··· INFORMATION SHOWN ···

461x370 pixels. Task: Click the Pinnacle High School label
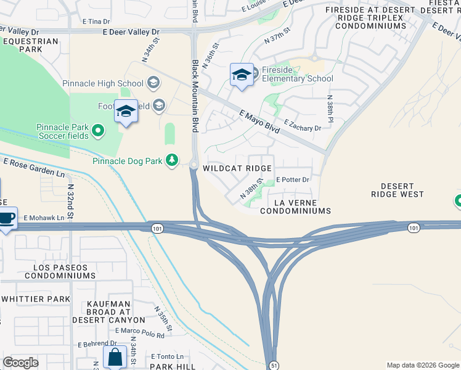pos(102,83)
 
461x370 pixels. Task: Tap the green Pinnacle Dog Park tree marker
pos(173,161)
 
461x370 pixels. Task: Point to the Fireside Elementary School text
pos(297,73)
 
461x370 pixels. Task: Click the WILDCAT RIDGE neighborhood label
pos(237,168)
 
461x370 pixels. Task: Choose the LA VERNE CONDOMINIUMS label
pos(295,207)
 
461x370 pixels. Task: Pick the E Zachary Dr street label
pos(302,125)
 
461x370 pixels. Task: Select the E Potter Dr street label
pos(292,179)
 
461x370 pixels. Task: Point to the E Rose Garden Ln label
pos(34,166)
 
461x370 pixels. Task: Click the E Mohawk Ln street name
pos(44,218)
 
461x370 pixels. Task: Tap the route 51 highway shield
pos(273,365)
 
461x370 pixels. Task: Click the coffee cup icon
pos(7,218)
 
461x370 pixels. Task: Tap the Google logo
pos(20,363)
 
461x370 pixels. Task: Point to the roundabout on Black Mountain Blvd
pos(194,165)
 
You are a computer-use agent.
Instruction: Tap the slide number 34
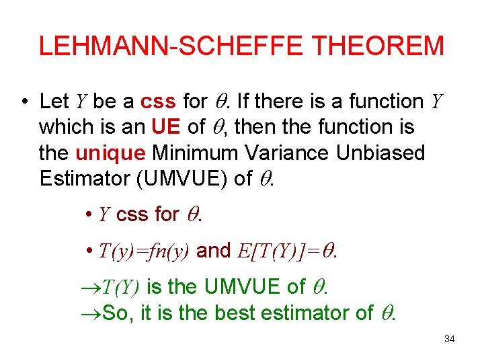(x=450, y=339)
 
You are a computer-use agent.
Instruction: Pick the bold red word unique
(x=111, y=153)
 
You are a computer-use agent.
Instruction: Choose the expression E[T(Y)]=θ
(x=288, y=251)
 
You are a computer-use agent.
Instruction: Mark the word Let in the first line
(x=54, y=102)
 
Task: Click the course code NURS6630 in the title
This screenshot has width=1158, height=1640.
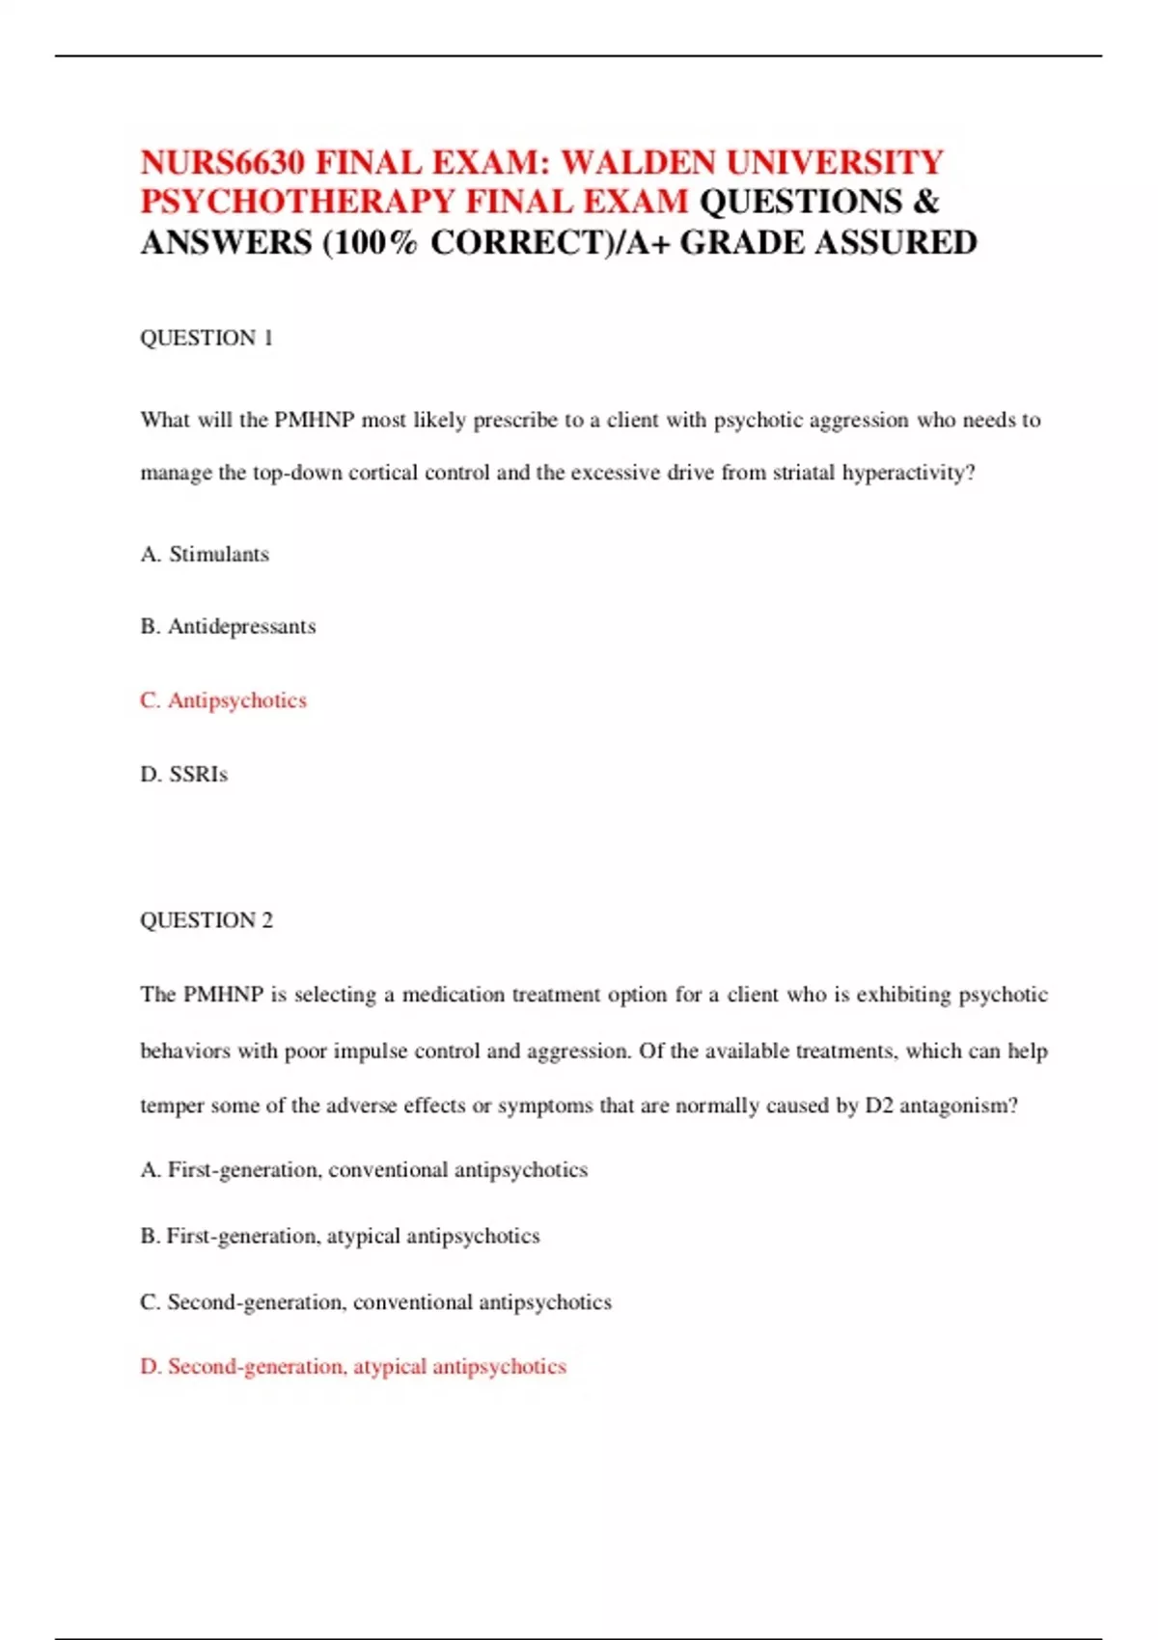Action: [223, 162]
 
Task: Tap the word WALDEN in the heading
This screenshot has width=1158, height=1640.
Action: [638, 162]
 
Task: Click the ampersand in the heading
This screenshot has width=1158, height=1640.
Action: [925, 202]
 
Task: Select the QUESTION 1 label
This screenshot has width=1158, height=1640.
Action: [207, 338]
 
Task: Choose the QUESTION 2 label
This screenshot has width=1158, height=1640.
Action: [207, 920]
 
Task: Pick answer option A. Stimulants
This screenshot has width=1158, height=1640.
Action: [205, 554]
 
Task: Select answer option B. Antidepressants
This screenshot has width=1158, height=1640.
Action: [228, 626]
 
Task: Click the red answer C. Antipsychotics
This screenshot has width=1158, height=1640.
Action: [223, 700]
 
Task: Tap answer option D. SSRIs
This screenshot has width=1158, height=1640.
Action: [184, 774]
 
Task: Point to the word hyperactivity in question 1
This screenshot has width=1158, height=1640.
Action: [908, 473]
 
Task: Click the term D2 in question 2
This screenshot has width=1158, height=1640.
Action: [878, 1106]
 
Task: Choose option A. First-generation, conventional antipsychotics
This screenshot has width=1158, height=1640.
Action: [364, 1170]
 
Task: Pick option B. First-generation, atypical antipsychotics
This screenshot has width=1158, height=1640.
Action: [340, 1236]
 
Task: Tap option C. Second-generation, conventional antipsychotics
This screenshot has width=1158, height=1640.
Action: [375, 1302]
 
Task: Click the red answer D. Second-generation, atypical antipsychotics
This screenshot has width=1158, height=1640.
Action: [353, 1367]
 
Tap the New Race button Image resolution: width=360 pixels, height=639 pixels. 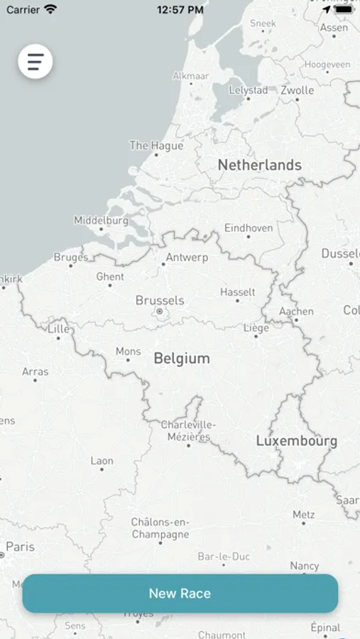(x=180, y=594)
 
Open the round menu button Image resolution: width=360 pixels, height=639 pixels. (x=36, y=61)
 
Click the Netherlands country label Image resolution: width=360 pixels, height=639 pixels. (x=259, y=165)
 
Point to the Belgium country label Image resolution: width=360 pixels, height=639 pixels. (x=182, y=358)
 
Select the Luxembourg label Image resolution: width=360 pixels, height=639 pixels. (x=296, y=441)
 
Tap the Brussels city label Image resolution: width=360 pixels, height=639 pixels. (x=160, y=300)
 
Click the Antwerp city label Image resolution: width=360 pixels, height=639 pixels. (x=187, y=257)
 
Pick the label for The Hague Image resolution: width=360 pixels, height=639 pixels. (x=156, y=146)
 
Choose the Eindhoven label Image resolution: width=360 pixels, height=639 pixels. (x=249, y=228)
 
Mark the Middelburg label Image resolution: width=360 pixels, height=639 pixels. (x=102, y=221)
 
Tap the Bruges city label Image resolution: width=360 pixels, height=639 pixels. (x=71, y=257)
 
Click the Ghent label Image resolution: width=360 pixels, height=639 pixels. (x=110, y=277)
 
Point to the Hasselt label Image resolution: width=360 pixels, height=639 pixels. (x=237, y=292)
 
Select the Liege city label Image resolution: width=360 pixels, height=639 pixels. (x=256, y=328)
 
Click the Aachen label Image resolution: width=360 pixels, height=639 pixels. (x=296, y=311)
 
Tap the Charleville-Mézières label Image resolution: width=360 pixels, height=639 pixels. (x=188, y=430)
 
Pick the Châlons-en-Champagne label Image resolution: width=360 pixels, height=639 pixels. (x=160, y=528)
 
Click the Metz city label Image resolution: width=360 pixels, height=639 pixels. (x=303, y=515)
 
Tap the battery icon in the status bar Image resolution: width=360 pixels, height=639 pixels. (x=344, y=10)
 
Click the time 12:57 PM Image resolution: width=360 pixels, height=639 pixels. (x=180, y=10)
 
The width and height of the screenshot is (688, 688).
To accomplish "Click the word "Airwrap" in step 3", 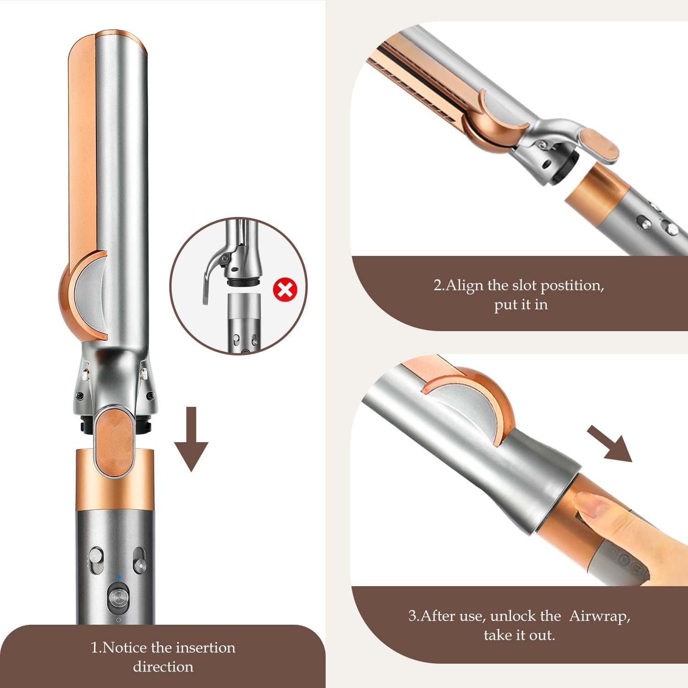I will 599,616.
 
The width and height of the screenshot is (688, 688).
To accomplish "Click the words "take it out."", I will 519,635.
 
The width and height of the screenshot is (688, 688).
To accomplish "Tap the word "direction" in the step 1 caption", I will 163,666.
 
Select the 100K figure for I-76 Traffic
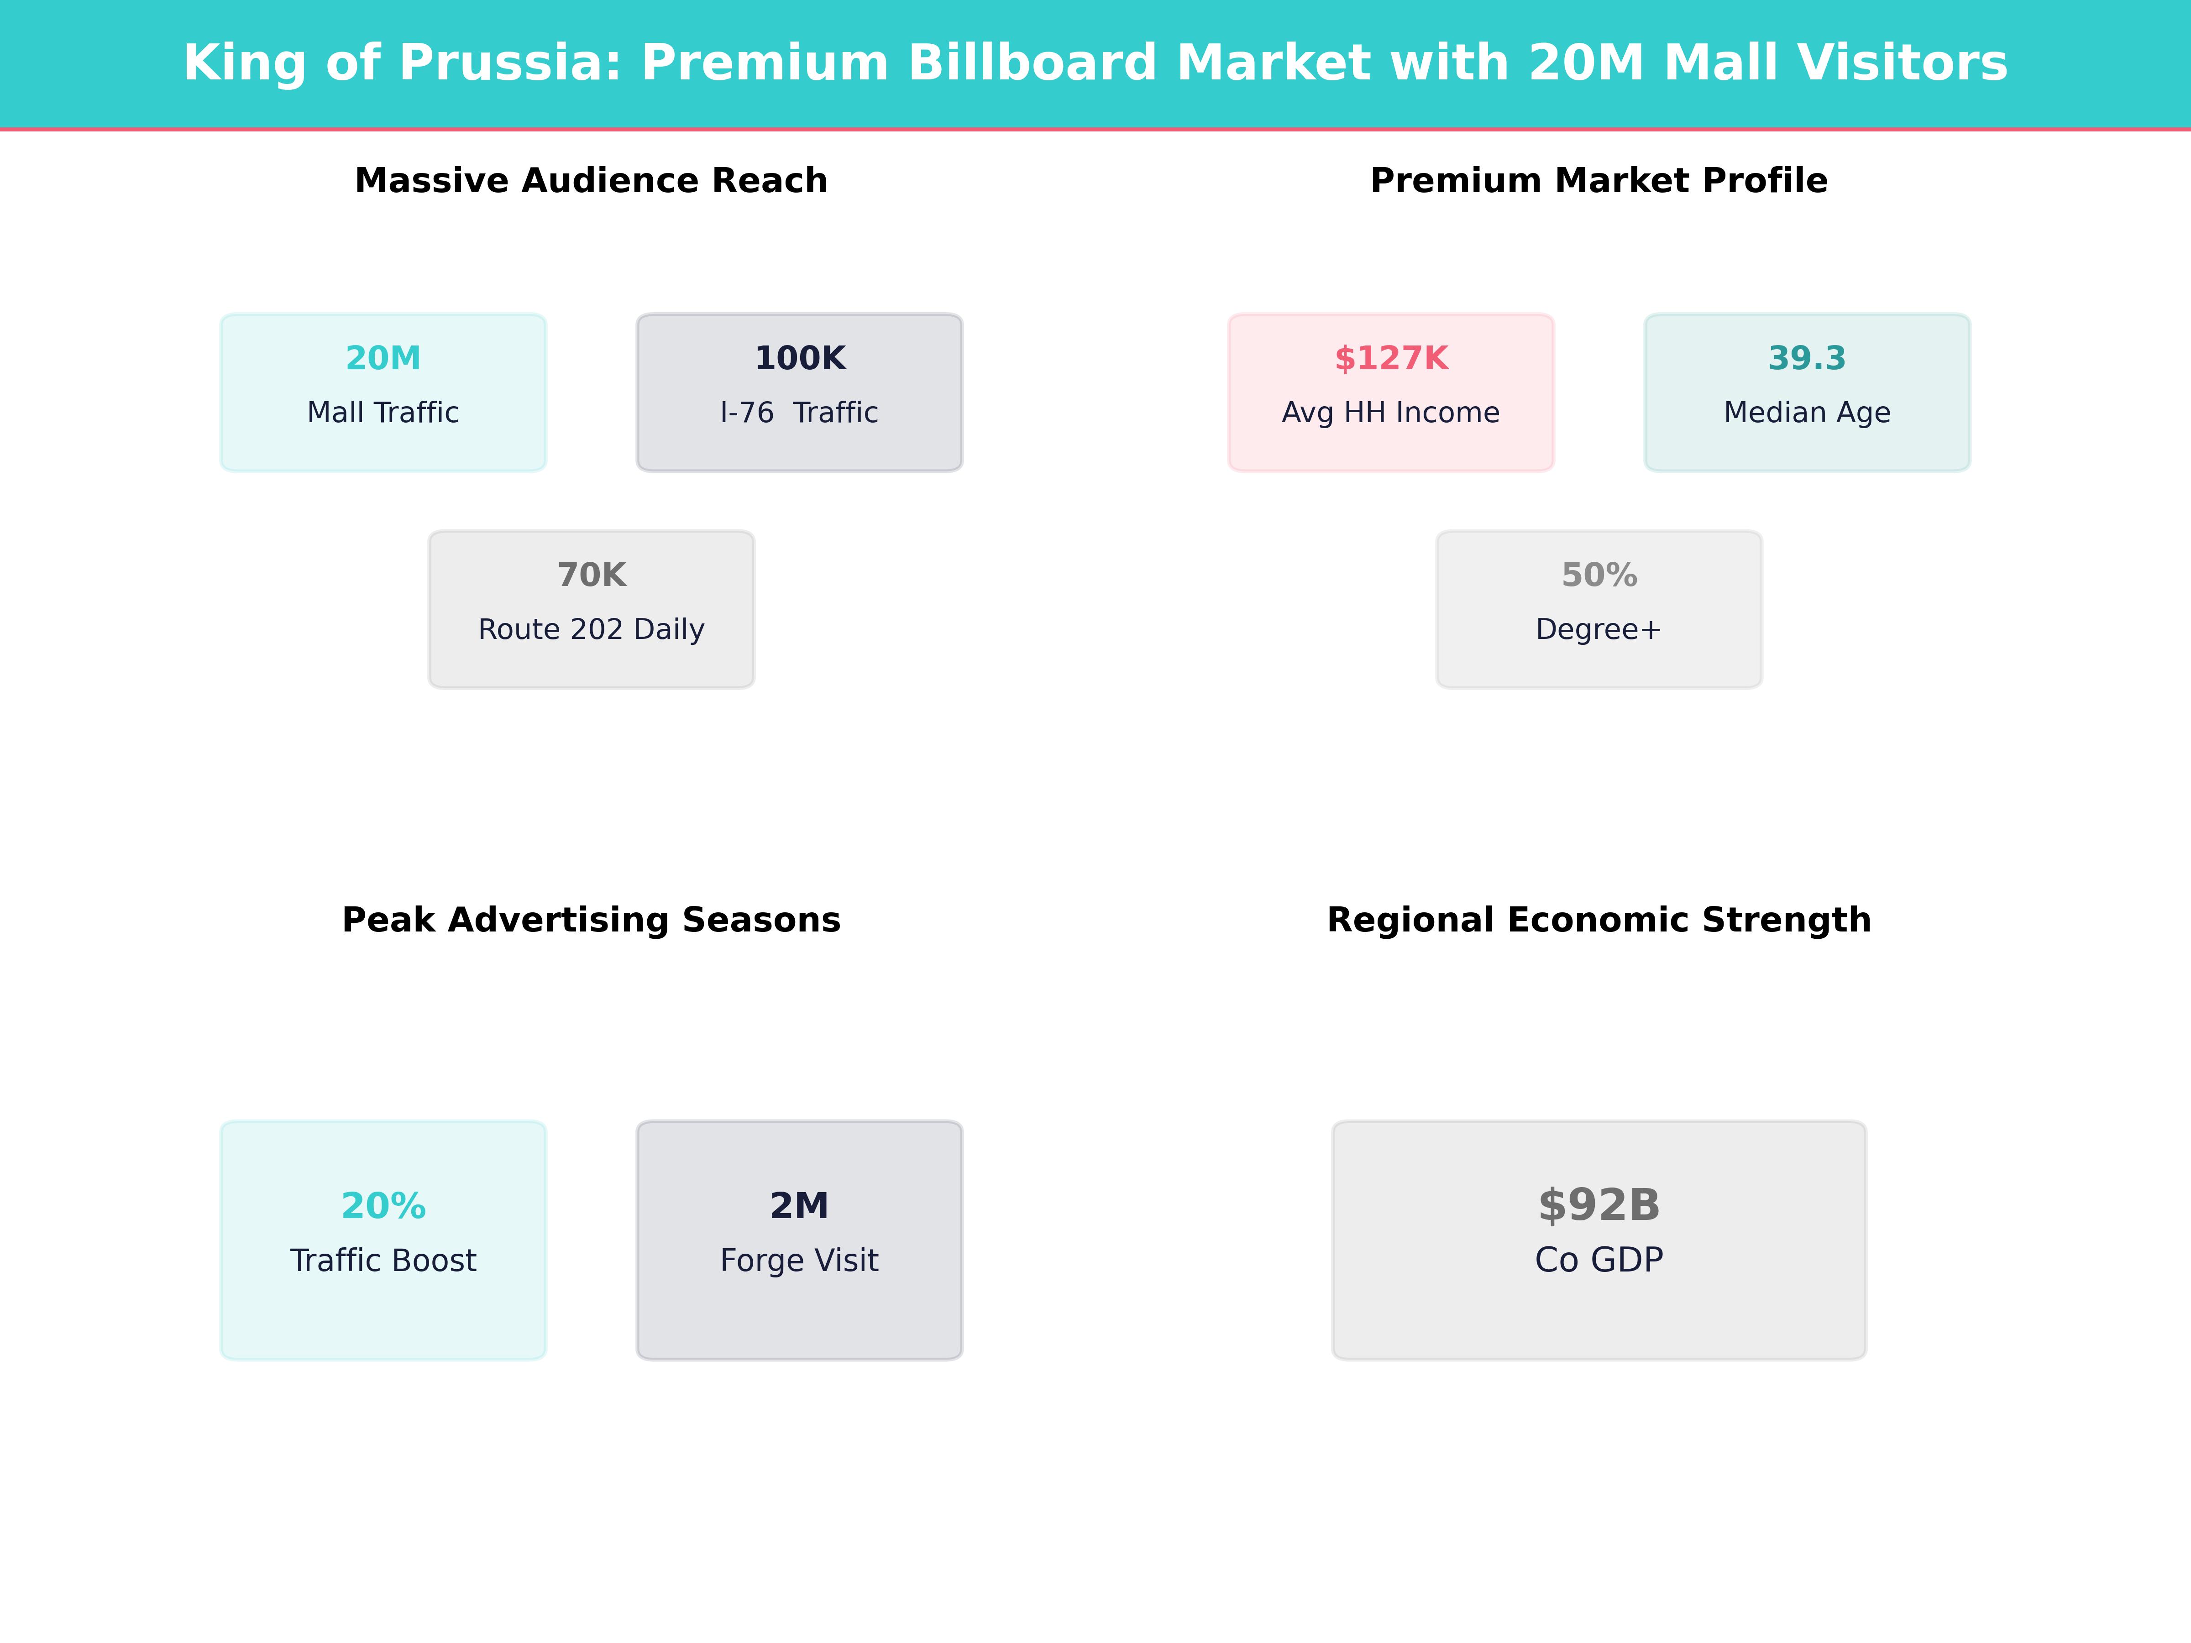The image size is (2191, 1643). pyautogui.click(x=799, y=359)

···

EXERCISE AIM -> Replace "Click" with "Press" in the rows from the start through the line containing "(x=54, y=102)", and leave out the pictures. Reproduce those lines with everything else unchanged.

RESPONSE TO THIS TASK ->
461x370 pixels. Task: Press the Pinnacle High School label
pos(102,83)
 
461x370 pixels. Task: Tap the green Pinnacle Dog Park tree marker
pos(173,161)
 
461x370 pixels. Task: Point to the Fireside Elementary School text
pos(297,73)
 
461x370 pixels. Task: Press the WILDCAT RIDGE neighborhood label
pos(237,168)
 
461x370 pixels. Task: Choose the LA VERNE CONDOMINIUMS label
pos(295,207)
 
461x370 pixels. Task: Pick the E Zachary Dr street label
pos(302,125)
 
461x370 pixels. Task: Select the E Potter Dr street label
pos(292,179)
 
461x370 pixels. Task: Point to the E Rose Garden Ln label
pos(34,166)
 
461x370 pixels. Task: Press the E Mohawk Ln street name
pos(44,218)
 
461x370 pixels. Task: Tap the route 51 highway shield
pos(273,365)
 
461x370 pixels. Task: Press the coffee cup icon
pos(7,218)
 
461x370 pixels. Task: Tap the Google logo
pos(20,363)
 
461x370 pixels. Task: Point to the roundabout on Black Mountain Blvd
pos(194,165)
 
You are a computer-use agent.
Instruction: Tap the slide number 34
(x=450, y=339)
 
You are a computer-use agent.
Instruction: Pick the bold red word unique
(x=111, y=153)
 
You are a computer-use agent.
Instruction: Choose the expression E[T(Y)]=θ
(x=288, y=251)
 
You are a computer-use agent.
Instruction: Mark the word Let in the first line
(x=54, y=102)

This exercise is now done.